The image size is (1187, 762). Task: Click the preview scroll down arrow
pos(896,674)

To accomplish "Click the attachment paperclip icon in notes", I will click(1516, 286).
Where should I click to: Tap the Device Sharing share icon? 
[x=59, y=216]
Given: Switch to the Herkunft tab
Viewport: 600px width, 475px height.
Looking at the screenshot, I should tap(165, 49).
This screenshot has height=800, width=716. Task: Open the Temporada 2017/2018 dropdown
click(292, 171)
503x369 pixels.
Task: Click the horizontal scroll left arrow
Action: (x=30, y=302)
==*==
WHAT YOU ARE ASKED TO DO — Reproduce the records above in full, without altering a single character.

WORKED SOLUTION —
The image size is (1187, 762). Task: Click the preview scroll down arrow
pos(896,674)

To accomplish "Click the attachment paperclip icon in notes", I will click(1516, 286).
Where should I click to: Tap the Device Sharing share icon? 
[x=59, y=216]
Given: Switch to the Herkunft tab
Viewport: 600px width, 475px height.
Looking at the screenshot, I should tap(165, 49).
This screenshot has height=800, width=716. Task: Open the Temporada 2017/2018 dropdown
click(292, 171)
503x369 pixels.
Task: Click the horizontal scroll left arrow
Action: (x=30, y=302)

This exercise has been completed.